In a pair of July 22 filings challenging Title IX lawsuits, U.S. Solicitor General Elizabeth Prelogar called lower court decisions blocking the entire rule's enforcement — rather than just the parts protecting LGBTQI+ students — "a blunderbuss approach to preliminary relief” that is “both wrong and consequential.”
Eventually, Prelogar said, she expects the rule itself "may well require" the Supreme Court's input.
A July 26 response from Tennessee rebutted Prelogar's point. "Even if the only illegal part of the rule were [sex discrimination's] inclusion of gender identity, that defect alone justifies the district court’s injunction," it said.
The justices, in an unsigned opinion, said the states were "entitled" to a temporary pause of the rule's provisions, "including the central provision that newly defines sex discrimination to include discrimination on the basis of sexual orientation and gender identity."
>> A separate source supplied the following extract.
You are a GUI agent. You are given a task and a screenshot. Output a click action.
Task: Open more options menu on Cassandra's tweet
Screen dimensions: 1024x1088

The rejection was opposed in part by four justices, who said they would keep other parts of the rule in place aside from the portions related to LGBTQI+ protections.
"The amended provisions of the Rule cover a range of matters, most of which do not reference gender identity discrimination and went unmentioned by respondents," said Justices Sonia Sotomayor, Elena Kagan, Neil Gorsuch and Ketanji Brown Jackson.
The decision comes two weeks after the rule's Aug. 1 implementation date that left Title IX coordinators scrambling in enjoined states without official guidance or resources from the department until the last minute.
The Education Department, in an email, said it disagreed with the ruling and stands by its final Title IX rule. The department plans to "continue to defend those rules" in litigation pending in lower courts, an agency spokesperson said.
The 6th Circuit — which covers Kentucky, Michigan, Ohio and Tennessee — expedited its hearing of the Title IX case to October while the temporary injunction against the rule stays in effect.
“I am grateful that the Supreme Court of the United States agreed that no part of the Biden administration’s Title IX rule should go into effect while the case proceeds,” said Tennessee Attorney General Jonathan Skrmetti in a statement on Friday. “This is a win for student privacy, free speech, and the rule of law.”
Louisiana Attorney General Liz Murrill echoed the sentiment, adding, "This fight isn’t over.”